The only thing the film’s got going for it is Ray Flin’s surprisingly good black and white photography. In addition, there’s some stop motion animation, which is more creative than the composites the film usually uses for the menacing Monster. But it’s not, you know, good stop motion.

Monster from Green Hell is a bewildering, boring B. However, it’s strange enough you can imagine the behind-the-scenes story is a far better one than the finished product.

The Mummy’s Hand (1940, Christy Cabanne)

It’s been a long time since I’ve seen this film.

There’s no discernible reason for it to be called The Mummy’s Hand. I can only guess it has to do with the way they cut the trailer, maybe having the hand come out as a shocker.

It’s not a traditional Universal horror film; it’s one of the first where they cut the budget. Until this point, the films were higher profile (the first three Frankenstein films, even Dracula’s Daughter).

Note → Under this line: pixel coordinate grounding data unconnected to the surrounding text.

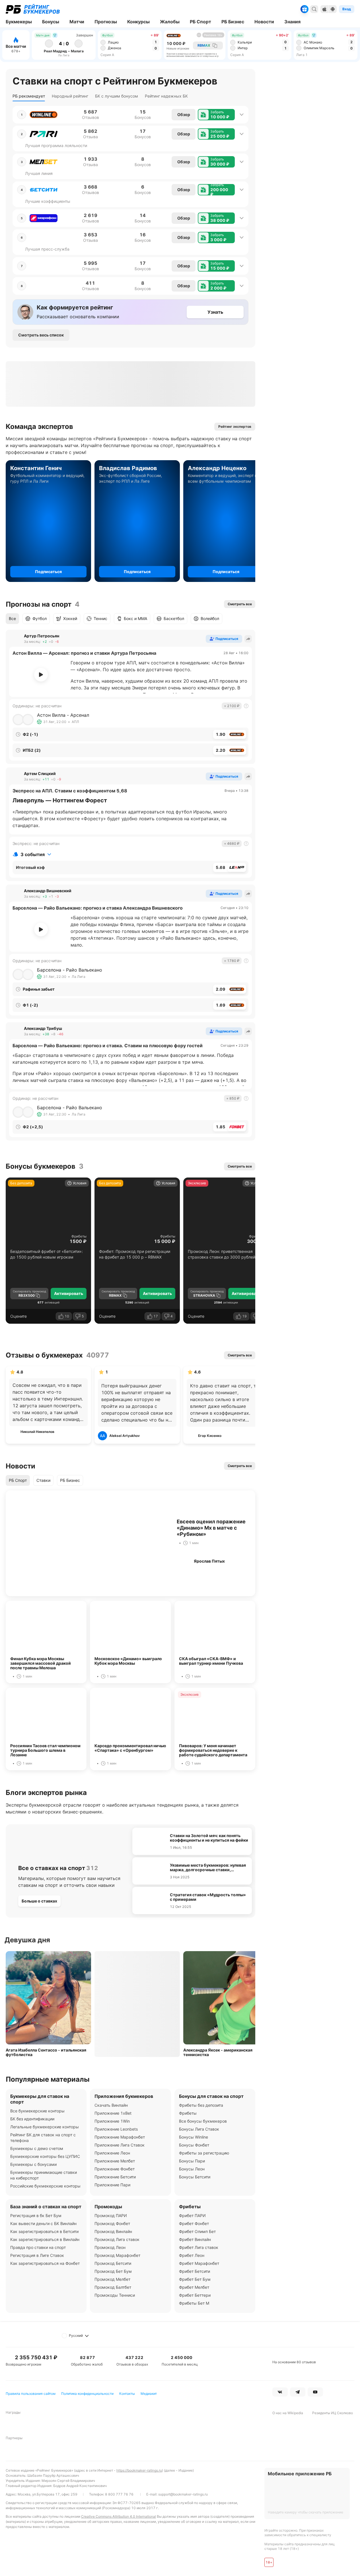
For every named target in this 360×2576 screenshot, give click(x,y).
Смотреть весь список (41, 334)
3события (32, 854)
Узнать (215, 312)
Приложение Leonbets (116, 2129)
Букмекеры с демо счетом (36, 2148)
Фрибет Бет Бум (195, 2279)
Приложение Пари (112, 2184)
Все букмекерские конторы (37, 2110)
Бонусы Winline (193, 2137)
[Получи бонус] (304, 9)
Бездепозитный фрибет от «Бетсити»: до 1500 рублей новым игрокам (46, 1254)
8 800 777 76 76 (119, 2494)
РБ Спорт (18, 1480)
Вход (346, 9)
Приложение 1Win (112, 2121)
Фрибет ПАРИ (192, 2215)
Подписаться (48, 571)
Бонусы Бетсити (194, 2176)
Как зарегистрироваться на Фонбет (45, 2263)
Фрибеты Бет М (194, 2303)
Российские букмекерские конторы (45, 2185)
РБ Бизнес (70, 1480)
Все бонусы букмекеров (203, 2121)
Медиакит (149, 2393)
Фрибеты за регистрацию (204, 2153)
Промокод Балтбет (112, 2287)
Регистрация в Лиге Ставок (37, 2255)
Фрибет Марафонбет (199, 2263)
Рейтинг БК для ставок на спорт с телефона (43, 2137)
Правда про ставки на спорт (38, 2247)
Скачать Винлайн (111, 2105)
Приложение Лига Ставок (119, 2145)
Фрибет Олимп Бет (197, 2231)
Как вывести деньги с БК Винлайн (43, 2223)
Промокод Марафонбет (117, 2255)
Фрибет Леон (191, 2255)
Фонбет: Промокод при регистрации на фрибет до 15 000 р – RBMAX (134, 1254)
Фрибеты (79, 1236)
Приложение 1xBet (112, 2113)
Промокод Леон (110, 2247)
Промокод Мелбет (112, 2279)
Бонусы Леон (192, 2168)
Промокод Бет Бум (113, 2271)
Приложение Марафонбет (119, 2137)
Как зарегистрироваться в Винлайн (44, 2239)
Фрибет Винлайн (195, 2239)
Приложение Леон (112, 2153)
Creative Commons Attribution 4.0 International (118, 2516)
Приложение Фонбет (114, 2168)
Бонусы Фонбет (194, 2145)
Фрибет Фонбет (194, 2223)
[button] (216, 114)
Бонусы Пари (192, 2160)
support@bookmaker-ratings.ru (183, 2494)
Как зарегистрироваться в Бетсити (44, 2231)
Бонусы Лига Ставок (199, 2129)
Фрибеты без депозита (201, 2105)
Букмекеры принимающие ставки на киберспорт (43, 2175)
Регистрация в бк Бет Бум (35, 2215)
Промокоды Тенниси (114, 2295)
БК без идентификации (32, 2118)
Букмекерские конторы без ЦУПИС (45, 2156)
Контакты (127, 2393)
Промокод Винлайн (113, 2231)
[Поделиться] (248, 639)
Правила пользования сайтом (30, 2393)
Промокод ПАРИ (110, 2215)
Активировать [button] (68, 1293)
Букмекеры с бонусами (33, 2164)
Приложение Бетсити (115, 2176)
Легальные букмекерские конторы (44, 2126)
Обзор (183, 114)
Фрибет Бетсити (194, 2271)
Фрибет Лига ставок (198, 2247)
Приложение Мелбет (114, 2160)
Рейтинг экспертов (234, 426)
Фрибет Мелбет (194, 2287)
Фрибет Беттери (195, 2295)
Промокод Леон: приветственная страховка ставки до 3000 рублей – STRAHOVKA (223, 1254)
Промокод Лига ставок (116, 2239)
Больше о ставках (39, 1901)
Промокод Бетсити (112, 2263)
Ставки (43, 1480)
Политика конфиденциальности (87, 2393)
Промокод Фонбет (112, 2223)
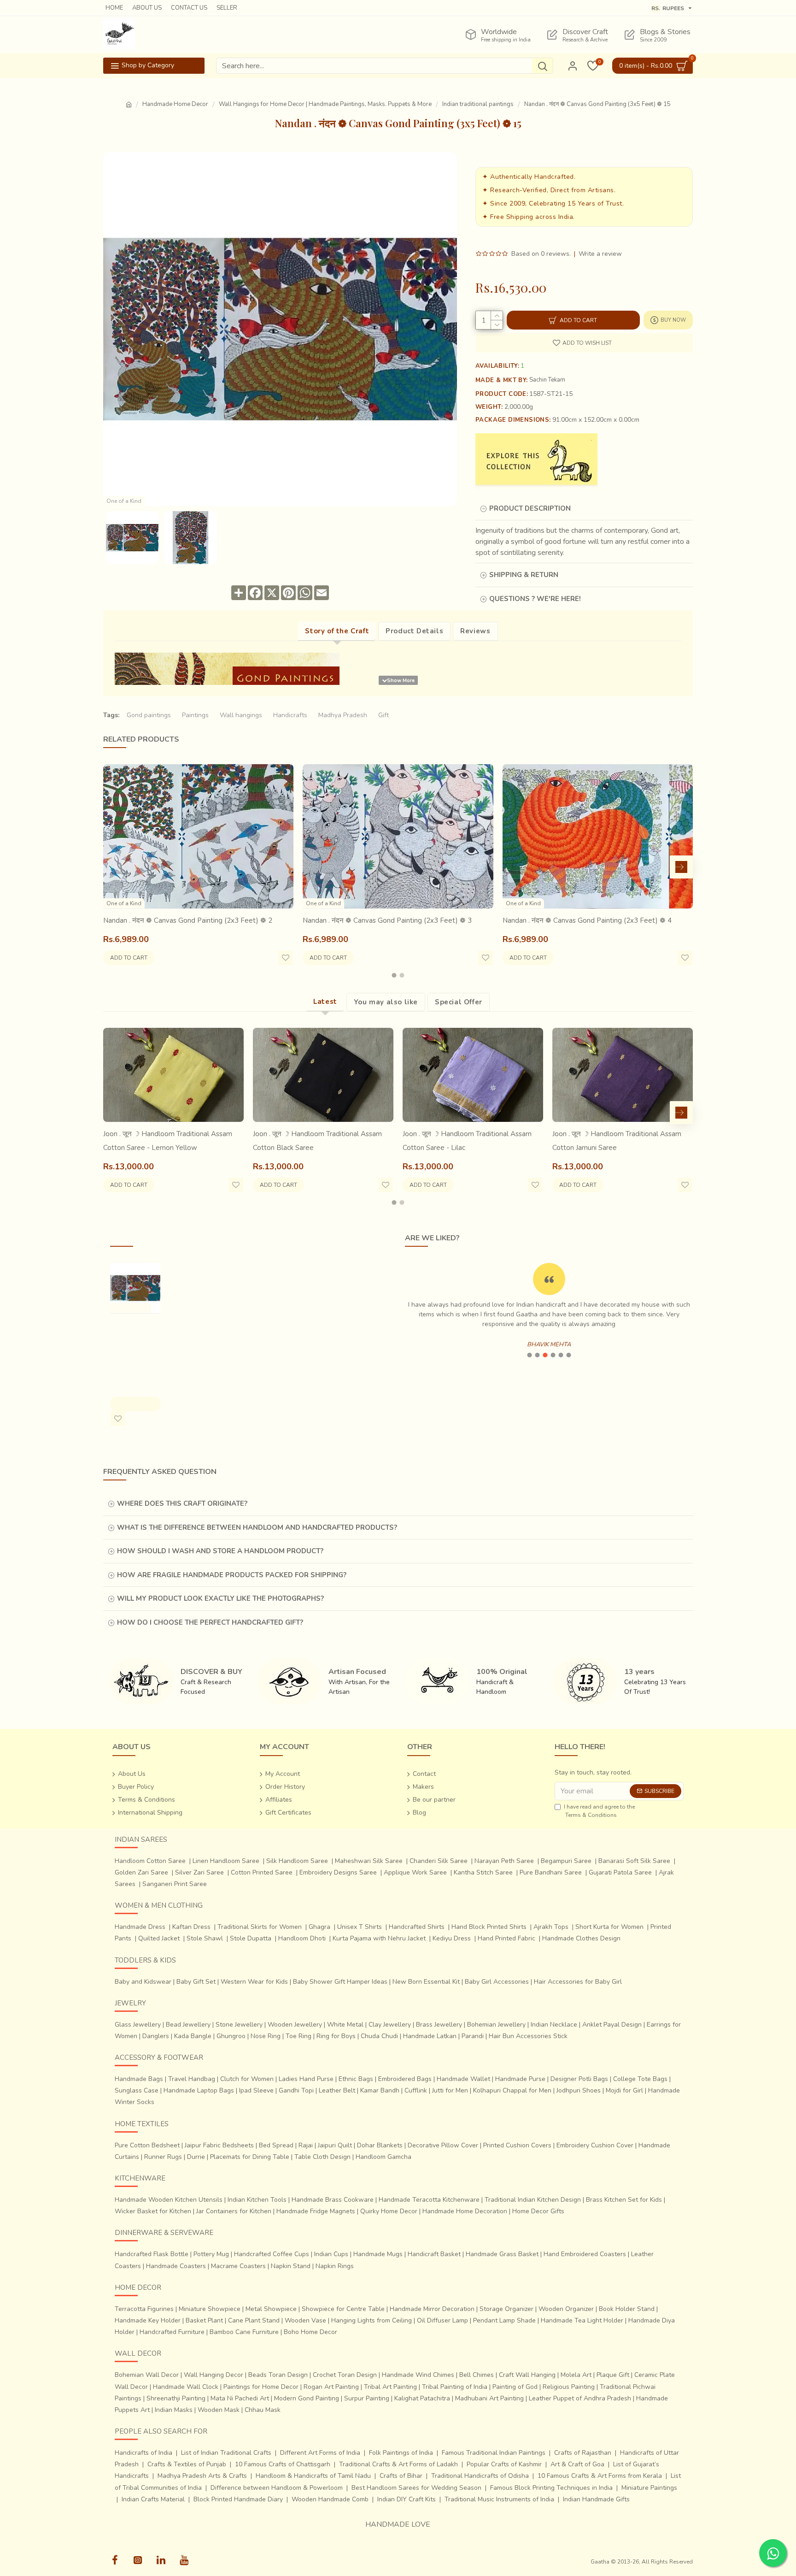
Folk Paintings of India (401, 2452)
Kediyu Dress (452, 1938)
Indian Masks (174, 2409)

The script is lousy, but it also introduces these bad comic elements–mostly from Wallace Ford, playing the idiot sidekick. The film also has George Zucco as the villain (not the mummy, but the mummy’s master). It’s impossible to take Zucco seriously as a villain in this one–especially since he’s a lecherous villain, lusting after Peggy Moran in these creepy scenes.

She probably gives the film’s best performance; she doesn’t have much competition. Dick Foran’s the lead, who is almost as dumb as Ford.

Cecil Kellaway is good as Moran’s father. Charles Trowbridge as the smart guy who helps the two morons, he’s fine.

Watching The Mummy’s Hand, you can see it as a straight comedy, with the bang, pop, zows of the 1960s “Batman” show, with a laugh track. They kind of need a laugh track. They ape lines from Dracula. It feels desperate.

Vera West gives Moran an amusing Egyptian desert nightgown and Jack P. Pierce’s makeup is great.

It’s hard to make it through the seventy minutes.

0/4ⓏⒺⓇⓄ

CREDITS

Directed by Christy Cabanne; screenplay by Griffin Jay and Maxwell Shane, based on a story by Jay; director of photography, Elwood Bredell; edited by Philip Cahn; music by Hans J. Salter and Frank Skinner; produced by Ben Pivar; released by Universal Pictures.

Starring Dick Foran (Steve Banning), Peggy Moran (Marta Solvani), Wallace Ford (Babe Jenson), Eduardo Ciannelli (The High Priest), George Zucco (Professor Andoheb), Cecil Kellaway (The Great Solvani), Charles Trowbridge (Dr. Petrie of the Cairo Museum), Tom Tyler (Kharis, the Mummy) and Sig Arno (The Beggar).